A l’instar de beaucoup de pays industrialisés, la Roumanie traverse elle aussi une crise démographique. Il existe au sein de sa population un déséquilibre entre le nombre de retraités et celui des travailleurs actifs. Ce qui pourrait laisser penser, de prime abord, que cette baisse du nombre de retraités est une bonne nouvelle. Cătălin Ghinăraru nous en dit plus.
« En Roumanie, le rapport entre le nombre de personnes actives sur le marché de l’emploi et le nombre de retraités n’est pas très favorable. Mais la légère diminution du nombre de retraités peut être perçue positivement. Nous faisons face à un problème de durabilité du système de retraite. Il est bon de préciser quelques points importants : cette tendance ne va pas durer car nous approchons doucement mais sûrement de 2030 puis de 2032. A partir de là, la plupart des gens appartenant à cette génération très nombreuse vont partir à la retraite. Ce sont les fameux « enfants du décret » qui devraient atteindre l’âge de départ à la retraite aux alentours de 2032. Si les conditions de départ à la retraite restent les mêmes, nous allons assister à une augmentation massive du nombre de retraités. »
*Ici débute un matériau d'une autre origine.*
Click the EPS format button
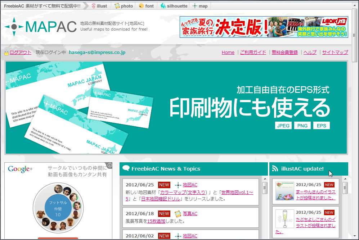359x240 pixels. [321, 125]
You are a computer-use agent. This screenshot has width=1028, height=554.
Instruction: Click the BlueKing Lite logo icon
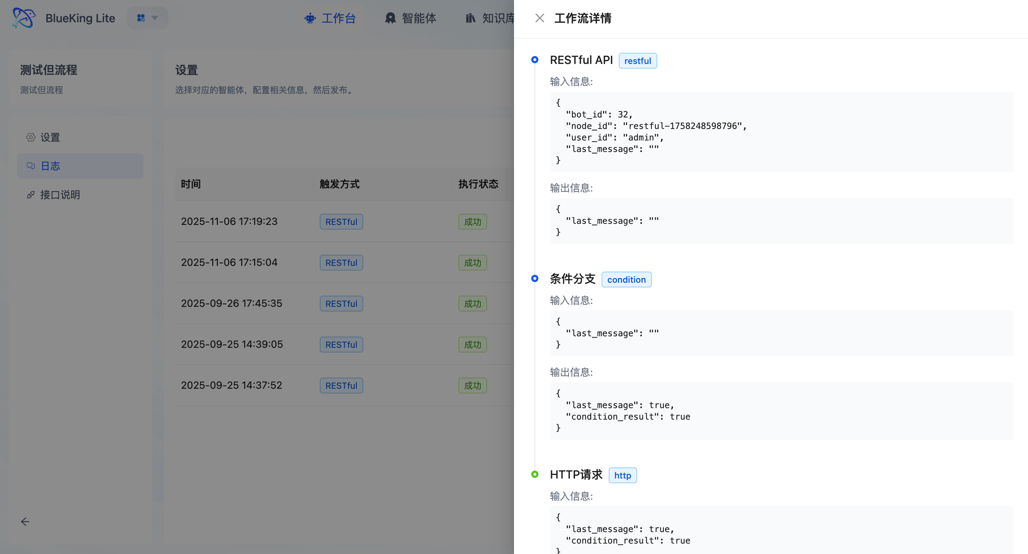[x=24, y=18]
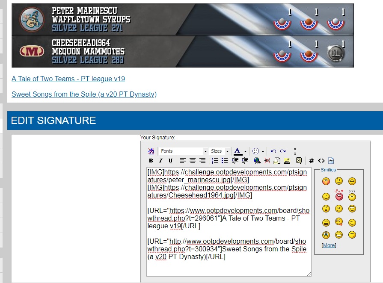Click the insert link globe icon
383x283 pixels.
(x=257, y=161)

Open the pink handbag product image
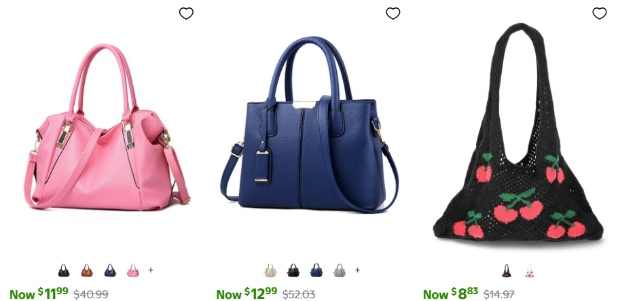pyautogui.click(x=107, y=127)
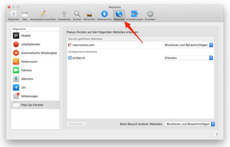The height and width of the screenshot is (147, 230).
Task: Open the Sicherheit preferences pane
Action: pyautogui.click(x=89, y=15)
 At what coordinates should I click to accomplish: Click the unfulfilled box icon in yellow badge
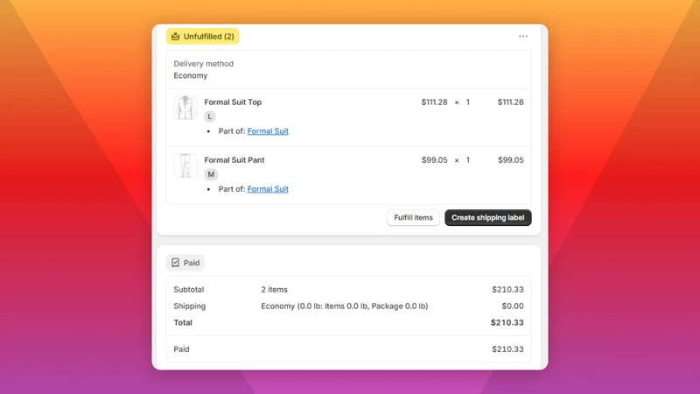tap(176, 37)
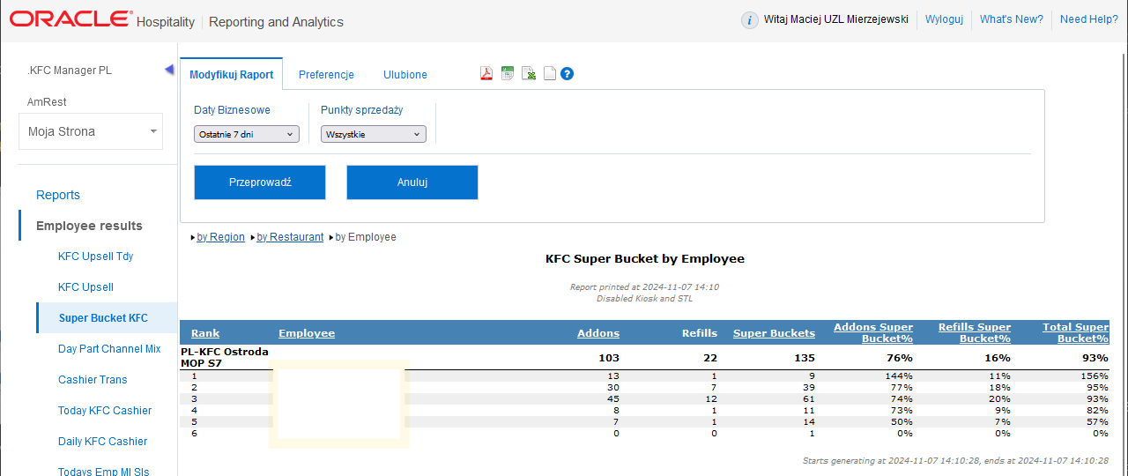Expand the Moja Strona dropdown

click(x=91, y=131)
Pour cette raison, des discussions sont en cours pour rallonger la période de cotisation, augmentant implicitement l’âge de départ. Mais l’idée d’accroître progressivement l’âge de départ à la retraite jusqu’à près de 70 ans rencontre une opposition farouche de la part de la population. Que pense l’analyste économique Cătălin Ghinăraru de cette situation ?
« Cette proposition n’a pas été bien accueillie, ni ailleurs, ni chez nous. Cette augmentation de l’âge de départ à la retraite implique une durée de cotisation de 40 ans. C’est très long, surtout en Roumanie où les conditions sur le marché de l’emploi ne sont pas des plus favorables. Beaucoup se demandent s’ils parviendront à cotiser sur l’intégralité de cette période. La loi actuelle et les lois en cours d’élaboration permettraient donc de compenser en offrant la possibilité d’acheter des trimestres de cotisation. Il est aussi vrai que les choses pourraient changer d’ici là. Il est tout à fait possible que cette génération née dans les années 60-70 pense différemment des générations précédentes. En effet, ces personnes sont arrivées sur le marché du travail et ont pu exercer leur activité dans un contexte de marché libre. »
Pour le moment, difficile de prédire quels seront les options et les comportements adoptés par la génération des enfants du décret au moment de prendre leur retraite. De même, nul ne sait comment évoluera la loi et l’influence que cette dernière aura sur l’état d’esprit des gens au sujet de la retraite.